延朱は両手で僕の手を持つと、口元に寄せて優しく息をはいていた。
「あ、あの、延朱、」
数度息を吐いてから、延朱は僕の手を摩る。その間僕はただそれを見ていることしか出来なかった。当然だ。まさか恋焦がれている人から触れてくるなんて思ってもいなかったからだ。あまりにも驚きすぎて声も出ない。
心臓が耳元で鳴っているような程に打ち付けている。延朱にまで聞こえてしまうかと思うほどのそれに戸惑っていると、延朱は僕の手を握った。そして。
「こっちの方が暖かいわよ」
そう言って延朱ははにかみんでみせた。その頬はどことなく赤くなっている気がしたが、それが寒さのせいなのか異性と手を繋いでの羞恥なのか、僕には検討はつかなかった。それよりも今は、起きている現状に全く頭が追い付いていなかった。
「……八戒?」
小首を傾げる延朱に咄嗟の一言を口に出せないほどに僕の頭は真っ白だった。
あれだけ身を焦がす程に望んでいたことが現実として起こっているというのに、未だに夢かもしれないと思っている自分がいた。しかし、夢にしてはあまりにも暖かすぎる掌の感触は、あまりにもリアリティーがある。
「あ、ご、ごめん……急に嫌よね。こんなことして、」
延朱は嫌がっていると勘違いしたのか、すっと僕の手から離れていった。その瞬間、指先の間を刺すような空気がすうっと通りすぎていき、掌にあった温かさが消えていった。
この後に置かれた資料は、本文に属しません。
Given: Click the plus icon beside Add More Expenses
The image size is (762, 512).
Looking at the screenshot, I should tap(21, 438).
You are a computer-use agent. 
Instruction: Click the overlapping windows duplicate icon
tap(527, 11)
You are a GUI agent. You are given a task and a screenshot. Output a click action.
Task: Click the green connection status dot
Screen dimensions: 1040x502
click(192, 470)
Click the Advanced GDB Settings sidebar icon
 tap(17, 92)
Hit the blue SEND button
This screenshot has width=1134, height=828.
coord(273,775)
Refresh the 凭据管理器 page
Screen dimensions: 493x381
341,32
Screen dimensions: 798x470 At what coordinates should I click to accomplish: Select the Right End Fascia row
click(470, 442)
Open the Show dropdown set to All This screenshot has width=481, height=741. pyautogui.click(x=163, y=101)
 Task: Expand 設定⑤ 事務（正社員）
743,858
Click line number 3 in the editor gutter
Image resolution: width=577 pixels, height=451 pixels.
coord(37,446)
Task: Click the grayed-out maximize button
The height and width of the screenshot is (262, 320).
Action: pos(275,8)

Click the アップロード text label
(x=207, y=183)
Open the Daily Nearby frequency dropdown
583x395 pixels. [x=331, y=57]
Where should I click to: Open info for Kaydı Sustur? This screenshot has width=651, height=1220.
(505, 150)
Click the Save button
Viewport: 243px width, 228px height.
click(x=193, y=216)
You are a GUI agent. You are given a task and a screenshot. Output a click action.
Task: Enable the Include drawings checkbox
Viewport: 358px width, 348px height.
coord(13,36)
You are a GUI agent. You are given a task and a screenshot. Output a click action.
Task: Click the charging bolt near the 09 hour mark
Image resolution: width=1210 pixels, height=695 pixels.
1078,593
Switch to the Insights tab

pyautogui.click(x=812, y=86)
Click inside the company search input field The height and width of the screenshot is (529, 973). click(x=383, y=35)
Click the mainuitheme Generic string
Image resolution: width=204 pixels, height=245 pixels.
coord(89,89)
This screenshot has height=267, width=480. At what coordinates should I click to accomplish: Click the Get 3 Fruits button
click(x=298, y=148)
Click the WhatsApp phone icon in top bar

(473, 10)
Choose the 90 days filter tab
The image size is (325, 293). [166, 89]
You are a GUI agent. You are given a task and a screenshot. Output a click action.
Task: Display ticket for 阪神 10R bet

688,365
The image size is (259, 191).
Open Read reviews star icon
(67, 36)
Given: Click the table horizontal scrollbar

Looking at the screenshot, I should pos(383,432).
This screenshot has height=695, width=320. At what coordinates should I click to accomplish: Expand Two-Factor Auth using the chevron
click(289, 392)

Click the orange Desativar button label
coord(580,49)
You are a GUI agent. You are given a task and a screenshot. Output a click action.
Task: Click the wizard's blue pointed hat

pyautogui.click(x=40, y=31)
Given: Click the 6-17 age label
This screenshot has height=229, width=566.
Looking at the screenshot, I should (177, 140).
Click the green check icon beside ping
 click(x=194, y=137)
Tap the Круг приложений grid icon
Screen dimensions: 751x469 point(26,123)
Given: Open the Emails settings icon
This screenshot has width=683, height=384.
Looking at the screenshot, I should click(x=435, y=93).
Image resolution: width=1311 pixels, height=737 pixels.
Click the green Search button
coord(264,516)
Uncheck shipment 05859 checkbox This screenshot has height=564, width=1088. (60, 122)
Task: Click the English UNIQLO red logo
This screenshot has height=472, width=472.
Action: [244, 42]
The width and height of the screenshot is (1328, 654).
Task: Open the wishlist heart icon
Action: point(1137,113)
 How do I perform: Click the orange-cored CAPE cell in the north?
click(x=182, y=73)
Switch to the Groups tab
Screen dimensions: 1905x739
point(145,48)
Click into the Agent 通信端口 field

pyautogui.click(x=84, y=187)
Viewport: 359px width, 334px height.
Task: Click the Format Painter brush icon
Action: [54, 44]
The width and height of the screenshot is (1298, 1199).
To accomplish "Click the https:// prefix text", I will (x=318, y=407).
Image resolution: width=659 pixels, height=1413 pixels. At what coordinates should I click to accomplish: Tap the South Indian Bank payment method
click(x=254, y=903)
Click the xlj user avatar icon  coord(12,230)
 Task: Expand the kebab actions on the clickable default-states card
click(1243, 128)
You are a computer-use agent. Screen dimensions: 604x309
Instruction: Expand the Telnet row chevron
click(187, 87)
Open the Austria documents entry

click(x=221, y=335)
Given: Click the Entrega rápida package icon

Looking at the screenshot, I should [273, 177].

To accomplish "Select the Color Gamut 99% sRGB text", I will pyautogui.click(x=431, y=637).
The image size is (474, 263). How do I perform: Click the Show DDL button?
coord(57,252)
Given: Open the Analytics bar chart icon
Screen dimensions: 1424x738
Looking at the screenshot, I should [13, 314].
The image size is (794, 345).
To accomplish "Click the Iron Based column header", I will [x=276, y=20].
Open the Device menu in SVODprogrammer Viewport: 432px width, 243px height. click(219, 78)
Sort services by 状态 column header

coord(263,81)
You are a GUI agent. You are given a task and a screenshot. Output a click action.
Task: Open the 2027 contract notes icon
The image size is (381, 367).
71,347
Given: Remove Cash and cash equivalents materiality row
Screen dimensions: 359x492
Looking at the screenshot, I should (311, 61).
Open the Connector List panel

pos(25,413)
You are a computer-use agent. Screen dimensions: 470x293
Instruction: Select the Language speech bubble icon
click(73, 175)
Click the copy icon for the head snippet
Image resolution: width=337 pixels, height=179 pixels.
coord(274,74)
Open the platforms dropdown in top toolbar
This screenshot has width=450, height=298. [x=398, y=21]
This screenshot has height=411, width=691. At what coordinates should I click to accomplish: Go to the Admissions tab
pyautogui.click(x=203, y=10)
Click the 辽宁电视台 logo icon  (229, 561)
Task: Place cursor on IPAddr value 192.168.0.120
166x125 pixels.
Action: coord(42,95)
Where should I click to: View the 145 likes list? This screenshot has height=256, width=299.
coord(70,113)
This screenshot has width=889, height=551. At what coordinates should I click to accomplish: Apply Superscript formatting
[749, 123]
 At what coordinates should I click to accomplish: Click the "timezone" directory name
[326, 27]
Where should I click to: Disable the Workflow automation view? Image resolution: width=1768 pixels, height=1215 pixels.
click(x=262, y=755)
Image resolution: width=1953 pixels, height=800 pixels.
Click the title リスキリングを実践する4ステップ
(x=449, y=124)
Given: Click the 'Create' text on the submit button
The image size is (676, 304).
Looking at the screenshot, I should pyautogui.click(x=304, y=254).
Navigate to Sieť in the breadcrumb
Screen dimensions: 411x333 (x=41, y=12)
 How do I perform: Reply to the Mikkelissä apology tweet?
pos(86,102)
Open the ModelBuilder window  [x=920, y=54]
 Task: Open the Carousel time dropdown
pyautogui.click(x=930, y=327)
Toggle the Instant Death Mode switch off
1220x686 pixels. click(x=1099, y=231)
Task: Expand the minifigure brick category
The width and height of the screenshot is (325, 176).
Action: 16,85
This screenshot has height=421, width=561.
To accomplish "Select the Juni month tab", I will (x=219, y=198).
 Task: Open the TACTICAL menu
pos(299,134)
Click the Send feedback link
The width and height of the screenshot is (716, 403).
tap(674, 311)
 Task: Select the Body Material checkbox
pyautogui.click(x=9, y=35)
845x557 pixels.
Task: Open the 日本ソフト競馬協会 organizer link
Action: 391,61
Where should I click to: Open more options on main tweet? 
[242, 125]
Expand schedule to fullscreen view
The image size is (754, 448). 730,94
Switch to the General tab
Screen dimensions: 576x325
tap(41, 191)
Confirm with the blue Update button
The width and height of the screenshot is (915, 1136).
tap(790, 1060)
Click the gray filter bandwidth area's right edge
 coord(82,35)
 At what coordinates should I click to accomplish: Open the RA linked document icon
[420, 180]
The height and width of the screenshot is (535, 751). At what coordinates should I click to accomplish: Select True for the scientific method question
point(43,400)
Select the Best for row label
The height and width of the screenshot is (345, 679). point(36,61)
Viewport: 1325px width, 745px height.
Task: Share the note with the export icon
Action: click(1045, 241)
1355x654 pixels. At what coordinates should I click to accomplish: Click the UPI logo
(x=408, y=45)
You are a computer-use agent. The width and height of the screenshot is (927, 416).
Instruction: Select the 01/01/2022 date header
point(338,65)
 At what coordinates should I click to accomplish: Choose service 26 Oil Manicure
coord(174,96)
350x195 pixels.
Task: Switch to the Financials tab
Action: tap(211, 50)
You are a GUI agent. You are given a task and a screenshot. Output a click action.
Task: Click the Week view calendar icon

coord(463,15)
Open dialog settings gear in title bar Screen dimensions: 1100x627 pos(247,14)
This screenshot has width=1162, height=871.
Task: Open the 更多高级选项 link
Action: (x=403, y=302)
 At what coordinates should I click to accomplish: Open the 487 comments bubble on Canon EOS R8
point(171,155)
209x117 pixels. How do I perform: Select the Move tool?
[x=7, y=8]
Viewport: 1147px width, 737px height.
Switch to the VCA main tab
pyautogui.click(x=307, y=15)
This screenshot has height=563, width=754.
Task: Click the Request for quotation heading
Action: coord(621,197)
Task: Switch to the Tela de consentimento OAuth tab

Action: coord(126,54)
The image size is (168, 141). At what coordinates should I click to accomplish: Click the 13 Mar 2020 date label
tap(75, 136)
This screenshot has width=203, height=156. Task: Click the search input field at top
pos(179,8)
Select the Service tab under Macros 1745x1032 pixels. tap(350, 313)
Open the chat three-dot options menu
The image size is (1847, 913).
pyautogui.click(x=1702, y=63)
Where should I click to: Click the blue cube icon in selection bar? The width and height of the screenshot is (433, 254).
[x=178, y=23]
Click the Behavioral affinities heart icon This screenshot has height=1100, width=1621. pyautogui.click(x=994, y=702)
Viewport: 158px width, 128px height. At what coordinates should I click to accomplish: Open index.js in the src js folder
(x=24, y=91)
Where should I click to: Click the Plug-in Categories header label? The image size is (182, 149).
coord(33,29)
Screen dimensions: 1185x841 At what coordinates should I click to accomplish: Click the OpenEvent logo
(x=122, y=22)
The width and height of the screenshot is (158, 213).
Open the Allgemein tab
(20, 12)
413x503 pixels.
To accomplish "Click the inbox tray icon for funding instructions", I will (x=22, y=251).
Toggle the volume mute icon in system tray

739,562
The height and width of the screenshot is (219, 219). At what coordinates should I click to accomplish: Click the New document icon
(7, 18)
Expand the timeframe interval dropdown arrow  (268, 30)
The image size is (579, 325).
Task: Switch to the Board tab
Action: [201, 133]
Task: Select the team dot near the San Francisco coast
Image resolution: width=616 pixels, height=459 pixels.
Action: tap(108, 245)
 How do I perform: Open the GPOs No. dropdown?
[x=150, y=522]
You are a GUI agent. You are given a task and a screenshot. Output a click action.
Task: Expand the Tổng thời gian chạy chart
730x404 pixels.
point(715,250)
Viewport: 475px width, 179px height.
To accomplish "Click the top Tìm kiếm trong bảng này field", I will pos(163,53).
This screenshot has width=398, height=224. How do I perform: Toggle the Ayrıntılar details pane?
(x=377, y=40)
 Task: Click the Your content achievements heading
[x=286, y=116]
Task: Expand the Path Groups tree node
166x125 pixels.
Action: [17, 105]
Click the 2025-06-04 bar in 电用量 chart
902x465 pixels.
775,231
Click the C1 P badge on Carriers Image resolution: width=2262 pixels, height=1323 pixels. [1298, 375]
ああ、これは夢なんかじゃないんだ。そう気付いた僕は、思わずその温もりを求めるように手を伸ばした。
「はっ、かい――?」
「……すみません。延朱が手を繋いでくれたのが、あんまりにも嬉しくって」
「う、嬉しい!?わた、私はただ寒そうだから繋いだだけで、」
「すっごく、温かいです」
嬉しくて嬉しくて、柄にもなく頬が緩んで仕方ない。もう離れないようにと強く握れば、無言のまま延朱の手にも力が入る。それがまた嬉しくて、ほんの少し隣に寄ってみれば、同じように延朱もおずおずと近付いてきてくれて。
「温かいですねぇ」
「……貴方の手は冷たすぎるのよ」
「冷え性なんですよね、僕」
僕らは再び言葉を交わしてゆっくりと同じ速度で歩き始めた。
これが延朱にとって友好の証なのか好意の証なのは僕にはわからない。それでも僕はこのままこの瞬間が続いてくれれば良いと心から願ったのだった。
「延朱って、案外大胆なんですね」
「――あれだけ見られていたら誰でもわかるわよ」
「え?」
「なんでもない!寒いからもっと寄って頂戴!」
「――はいはい」
一緒に笑いあえば、いつもは見えないはずの吐息が白い靄のようにふわりとなってから、すぐに消えてなくなったのだった。